Traveling has really made me step into the woman I am meant to be. I love expressing my authentic voice, my true voice, just my truth really. Just being myself. My true, authentic self. Simply shining my light as bright as possible, following my heart and curiosity, soaking it all up. just being myself. I love it. I can’t even fully explain how traveling has made this transformation and shift in me. I just know it has. I feel so much more clear. More confident. More like myself. I am happy. Truly, deeply happy.
For those of you who may not know I left Denmark at the end of April. I first went to the Maldives which was incredible, and then I have been in Sri Lanka for the past two months or so. I travel to Bali at the end of the month which I am beyond excited about. I am working full time and teaching yoga which I absolutely love. And for all those who have asked me if I will return to Denmark my answer is no, not permanently. I am of course going to visit but I really don’t see myself living in Denmark. I never really have. I have never truly felt happy living in Denmark. I don’t belong there. I don’t belong in Europe. I have known that for years, but I only found the courage to leave Denmark earlier this year. It was the right decision.

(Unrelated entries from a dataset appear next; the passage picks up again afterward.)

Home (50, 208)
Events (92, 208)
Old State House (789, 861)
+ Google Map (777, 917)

Denmark will always have a special place in my heart, and of course I will always go back there. I do love my country. I just don’t belong there, and living there feels wrong. I feel like a fish out of water. I do, however, love visiting. I really love visiting. But it’s not for me to live there.
I am not yet sure where my base will be, and I think it will probably change over the years. Right now, I am just going with the flow. I am often staying in one country for a longer time as I really like to soak in the culture, the people and everything about the country. I love immersing myself in a country, and it also makes my work much easier if I’m not always on the go. I love making deep connections with the most amazing people from all corners of the globe. I cannot even begin to tell you how many absolutely wonderful, inspiring and just incredible people I have met since I started traveling. I am in complete awe at each of these people.

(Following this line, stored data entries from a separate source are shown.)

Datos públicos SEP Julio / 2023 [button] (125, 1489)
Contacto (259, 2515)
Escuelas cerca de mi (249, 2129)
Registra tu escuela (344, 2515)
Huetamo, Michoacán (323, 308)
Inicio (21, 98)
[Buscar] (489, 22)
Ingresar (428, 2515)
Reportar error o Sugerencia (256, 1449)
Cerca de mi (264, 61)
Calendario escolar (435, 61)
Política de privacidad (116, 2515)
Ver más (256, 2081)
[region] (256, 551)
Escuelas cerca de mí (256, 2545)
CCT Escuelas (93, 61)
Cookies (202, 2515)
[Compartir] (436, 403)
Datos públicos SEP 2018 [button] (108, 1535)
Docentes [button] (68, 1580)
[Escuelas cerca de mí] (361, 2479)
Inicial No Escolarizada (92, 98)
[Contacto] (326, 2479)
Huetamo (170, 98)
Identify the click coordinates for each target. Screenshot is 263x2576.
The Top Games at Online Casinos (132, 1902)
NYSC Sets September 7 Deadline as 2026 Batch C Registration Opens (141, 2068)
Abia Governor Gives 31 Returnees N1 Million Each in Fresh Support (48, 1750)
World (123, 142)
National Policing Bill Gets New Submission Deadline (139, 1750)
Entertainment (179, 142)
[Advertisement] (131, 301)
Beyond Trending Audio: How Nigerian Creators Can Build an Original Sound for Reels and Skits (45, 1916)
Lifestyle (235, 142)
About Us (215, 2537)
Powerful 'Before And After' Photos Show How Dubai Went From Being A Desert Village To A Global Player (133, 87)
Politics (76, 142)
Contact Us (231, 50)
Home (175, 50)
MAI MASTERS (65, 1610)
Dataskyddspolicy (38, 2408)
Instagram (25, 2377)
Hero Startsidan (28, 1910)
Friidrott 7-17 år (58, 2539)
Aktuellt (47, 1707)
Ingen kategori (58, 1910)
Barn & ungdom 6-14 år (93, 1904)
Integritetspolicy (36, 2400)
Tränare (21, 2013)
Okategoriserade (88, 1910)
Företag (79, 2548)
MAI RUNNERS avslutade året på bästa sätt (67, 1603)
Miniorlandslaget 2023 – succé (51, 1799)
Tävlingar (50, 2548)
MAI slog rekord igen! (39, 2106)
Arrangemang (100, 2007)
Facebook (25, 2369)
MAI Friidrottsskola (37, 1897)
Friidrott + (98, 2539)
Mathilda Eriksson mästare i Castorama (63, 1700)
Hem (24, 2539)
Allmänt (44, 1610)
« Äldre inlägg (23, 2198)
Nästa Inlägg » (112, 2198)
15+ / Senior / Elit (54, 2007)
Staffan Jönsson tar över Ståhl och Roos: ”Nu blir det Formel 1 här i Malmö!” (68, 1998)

I have made so many deep connections and made so many new friends. Close friends. Friends who are also living and sharing their truth, which also makes me feel safe in sharing my truth and just being my authentic self. I feel so free. So much like myself. I am connecting to Mother Earth every day. Truly connecting. I am walking barefooted, getting my feet in the sand, swimming, collecting seashells, eating the most amazing, abundant, fresh food made with so much love, I am practicing yoga, I am writing, I am teaching and sharing yoga, I am going to fun events, I am learning so much about myself, others and the world. I love it. I really, truly, deeply love it.
I am so blessed. So abundant. So loved. So protected. So grateful. Thank you, Universe. Thank you, thank you, thank you. With my whole heart, thank you.
I also just love the sunshine and the warm climate. I was definitely made for this kind of weather. It just makes me happy. So yeah, life is good. I have so much faith. I have just completely surrendered to the universe. I now know with my full heart and soul that the universe truly has my back. I feel it with every fiber of my being. I just feel it and know it. There’s no doubt whatsoever. Even if I have a slow week with less income I just trust the universe. I trust that it just means I need to spend those or weeks creating, writiting, preparing yoga teacher trainings, connecting with the earth, connecting with myself and my friends. There is no fear. No anxiety. Just pure faith and trust.
I could keep babbling on and on for a long time, but let’s stop here for now. I’ll be back when I feel inspired to write again.
I love you all so much, and if you are reading this, thank you. From the bottom of my heart, thank you. It means the world to me that you are reading these words and supporting me. So thank you, angel. Thank you.